IDAKLU Solver#

class pybamm.IDAKLUSolver(rtol=0.0001, atol=1e-06, root_method=<object object>, root_tol=1e-06, extrap_tol=None, on_extrapolation=None, output_variables=None, on_failure=None, options=None, store_first_last=False)[source]#

Solve a discretised model, using sundials with the KLU sparse linear solver.

Parameters:
  • rtol (float, optional) – The relative tolerance for the solver (default is 1e-4).

  • atol (float, optional) – The absolute tolerance for the solver (default is 1e-6).

  • root_method (str or pybamm algebraic solver class, optional) – The method to use to find initial conditions (for DAE solvers). Default is None, which uses a custom Newton solver for consistent initial conditions (recommended). If “casadi”, the solver uses casadi’s Newton rootfinding algorithm as a fallback. Otherwise, the solver uses ‘scipy.optimize.root’ with method specified by ‘root_method’ (e.g. “lm”, “hybr”, …)

  • root_tol (float, optional) – The tolerance for the initial-condition solver (default is 1e-6).

  • extrap_tol (float, optional) – The tolerance to assert whether extrapolation occurs or not (default is 0).

  • on_extrapolation (str, optional) – What to do if the solver is extrapolating. Options are “warn”, “error”, or “ignore”. Default is “warn”.

  • on_failure (str, optional) – What to do if a solver error flag occurs. Options are “warn”, “error”, or “ignore”. Default is “error”.

  • output_variables (list[str], optional) – List of variables to calculate and return. If none are specified then the complete state vector is returned (can be very large) (default is [])

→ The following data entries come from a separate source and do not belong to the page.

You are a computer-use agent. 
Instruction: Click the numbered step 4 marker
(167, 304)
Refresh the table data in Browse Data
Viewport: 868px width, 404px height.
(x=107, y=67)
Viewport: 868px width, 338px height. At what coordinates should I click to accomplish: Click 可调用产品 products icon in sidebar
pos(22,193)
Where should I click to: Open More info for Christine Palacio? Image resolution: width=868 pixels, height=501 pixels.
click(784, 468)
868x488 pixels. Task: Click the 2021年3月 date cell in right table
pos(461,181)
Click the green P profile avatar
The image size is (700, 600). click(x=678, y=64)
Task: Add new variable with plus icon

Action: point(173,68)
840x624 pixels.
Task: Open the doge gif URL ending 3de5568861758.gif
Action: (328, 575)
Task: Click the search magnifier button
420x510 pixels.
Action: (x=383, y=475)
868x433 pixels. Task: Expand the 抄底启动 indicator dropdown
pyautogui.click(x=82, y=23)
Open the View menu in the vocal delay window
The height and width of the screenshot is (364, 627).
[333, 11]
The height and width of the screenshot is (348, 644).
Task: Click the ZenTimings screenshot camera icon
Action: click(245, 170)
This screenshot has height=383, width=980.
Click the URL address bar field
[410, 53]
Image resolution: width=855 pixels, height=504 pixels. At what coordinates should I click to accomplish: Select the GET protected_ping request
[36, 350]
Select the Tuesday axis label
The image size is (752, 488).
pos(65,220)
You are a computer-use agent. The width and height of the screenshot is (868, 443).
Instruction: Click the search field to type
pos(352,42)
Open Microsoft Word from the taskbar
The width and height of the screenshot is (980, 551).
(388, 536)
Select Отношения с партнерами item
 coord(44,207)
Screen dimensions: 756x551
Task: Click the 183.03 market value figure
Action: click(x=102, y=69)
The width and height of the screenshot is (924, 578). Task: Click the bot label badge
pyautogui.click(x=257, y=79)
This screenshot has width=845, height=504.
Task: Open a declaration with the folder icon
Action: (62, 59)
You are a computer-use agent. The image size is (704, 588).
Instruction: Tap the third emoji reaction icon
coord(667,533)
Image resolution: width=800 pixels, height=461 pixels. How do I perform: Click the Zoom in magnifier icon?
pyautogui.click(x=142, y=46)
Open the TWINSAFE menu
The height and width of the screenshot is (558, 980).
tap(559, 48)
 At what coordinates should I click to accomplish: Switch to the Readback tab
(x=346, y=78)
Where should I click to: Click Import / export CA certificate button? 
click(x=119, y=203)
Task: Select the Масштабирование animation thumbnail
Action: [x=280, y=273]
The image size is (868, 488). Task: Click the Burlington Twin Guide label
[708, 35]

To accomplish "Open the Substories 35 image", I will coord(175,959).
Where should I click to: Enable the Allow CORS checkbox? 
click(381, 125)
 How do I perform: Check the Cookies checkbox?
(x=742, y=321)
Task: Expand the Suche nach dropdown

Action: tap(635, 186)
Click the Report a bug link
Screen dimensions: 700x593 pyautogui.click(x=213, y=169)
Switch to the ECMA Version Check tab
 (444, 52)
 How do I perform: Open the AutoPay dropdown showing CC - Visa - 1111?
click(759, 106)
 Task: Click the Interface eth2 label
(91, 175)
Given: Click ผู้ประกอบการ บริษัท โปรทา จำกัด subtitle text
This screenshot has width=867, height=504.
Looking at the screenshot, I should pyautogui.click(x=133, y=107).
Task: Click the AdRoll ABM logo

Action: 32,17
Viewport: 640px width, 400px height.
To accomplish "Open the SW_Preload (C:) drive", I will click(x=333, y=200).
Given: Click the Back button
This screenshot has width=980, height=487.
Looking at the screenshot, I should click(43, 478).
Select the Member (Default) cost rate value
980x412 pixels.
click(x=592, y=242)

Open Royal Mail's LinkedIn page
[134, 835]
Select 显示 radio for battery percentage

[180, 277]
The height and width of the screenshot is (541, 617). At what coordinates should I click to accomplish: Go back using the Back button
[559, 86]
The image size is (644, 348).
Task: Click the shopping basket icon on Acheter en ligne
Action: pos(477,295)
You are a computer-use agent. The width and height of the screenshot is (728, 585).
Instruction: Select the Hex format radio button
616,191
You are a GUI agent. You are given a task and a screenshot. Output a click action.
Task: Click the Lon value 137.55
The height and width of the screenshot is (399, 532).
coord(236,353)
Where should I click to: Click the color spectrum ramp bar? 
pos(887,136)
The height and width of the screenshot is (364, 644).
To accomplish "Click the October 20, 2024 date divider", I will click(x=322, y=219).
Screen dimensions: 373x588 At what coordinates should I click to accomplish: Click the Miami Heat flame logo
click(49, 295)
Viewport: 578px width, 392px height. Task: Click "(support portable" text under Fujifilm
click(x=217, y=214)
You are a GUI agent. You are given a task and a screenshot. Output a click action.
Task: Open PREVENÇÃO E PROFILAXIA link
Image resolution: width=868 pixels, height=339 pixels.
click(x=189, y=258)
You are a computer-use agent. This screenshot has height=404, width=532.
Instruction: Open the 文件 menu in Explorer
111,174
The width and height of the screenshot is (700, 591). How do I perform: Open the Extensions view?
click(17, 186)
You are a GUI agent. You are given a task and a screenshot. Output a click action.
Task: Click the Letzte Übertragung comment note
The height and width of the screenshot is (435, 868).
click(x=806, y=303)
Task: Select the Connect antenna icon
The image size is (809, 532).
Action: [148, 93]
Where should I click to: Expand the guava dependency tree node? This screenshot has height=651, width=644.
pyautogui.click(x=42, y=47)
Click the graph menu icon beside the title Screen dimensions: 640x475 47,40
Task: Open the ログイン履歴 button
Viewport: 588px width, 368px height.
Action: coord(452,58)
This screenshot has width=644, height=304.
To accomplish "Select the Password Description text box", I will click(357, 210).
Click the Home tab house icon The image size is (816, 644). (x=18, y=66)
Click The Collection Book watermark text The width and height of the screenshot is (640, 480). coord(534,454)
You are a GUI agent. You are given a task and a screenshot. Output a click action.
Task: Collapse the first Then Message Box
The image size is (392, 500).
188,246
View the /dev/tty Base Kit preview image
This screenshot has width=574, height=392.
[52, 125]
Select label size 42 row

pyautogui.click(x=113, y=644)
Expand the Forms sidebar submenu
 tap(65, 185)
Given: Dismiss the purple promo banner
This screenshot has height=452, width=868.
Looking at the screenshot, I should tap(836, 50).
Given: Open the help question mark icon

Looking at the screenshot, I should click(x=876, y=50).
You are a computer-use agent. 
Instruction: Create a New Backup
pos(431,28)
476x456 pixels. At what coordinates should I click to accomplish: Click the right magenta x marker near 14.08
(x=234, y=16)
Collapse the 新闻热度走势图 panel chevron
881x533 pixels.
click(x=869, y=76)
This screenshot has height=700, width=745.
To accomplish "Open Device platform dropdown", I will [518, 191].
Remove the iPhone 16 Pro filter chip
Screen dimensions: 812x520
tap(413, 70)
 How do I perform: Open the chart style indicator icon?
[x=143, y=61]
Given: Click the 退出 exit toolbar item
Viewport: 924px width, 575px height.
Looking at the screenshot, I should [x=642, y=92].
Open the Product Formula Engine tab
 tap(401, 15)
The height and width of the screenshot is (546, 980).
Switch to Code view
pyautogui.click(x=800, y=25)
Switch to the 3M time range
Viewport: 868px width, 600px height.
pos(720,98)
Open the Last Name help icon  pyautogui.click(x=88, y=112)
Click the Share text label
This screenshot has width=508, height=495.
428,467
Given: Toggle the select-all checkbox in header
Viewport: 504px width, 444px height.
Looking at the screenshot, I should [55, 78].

  • store_first_last (bool, optional) – If True, only the first and last sample of each integration window are stored (one experiment step in pybamm.Simulation.solve(), or the full [t_eval[0], t_eval[-1]] window in solve()). Intended for memory-light long experiments whose post-processing only reads per-step first/last values. Note: with this flag on, IDAKLU’s Hermite interpolation is disabled (see options["hermite_interpolation"]) and any query at a non-endpoint time within a step falls back to linear interpolation across the whole step, so this flag is not appropriate when post-processing queries an intra-step time. Default is False.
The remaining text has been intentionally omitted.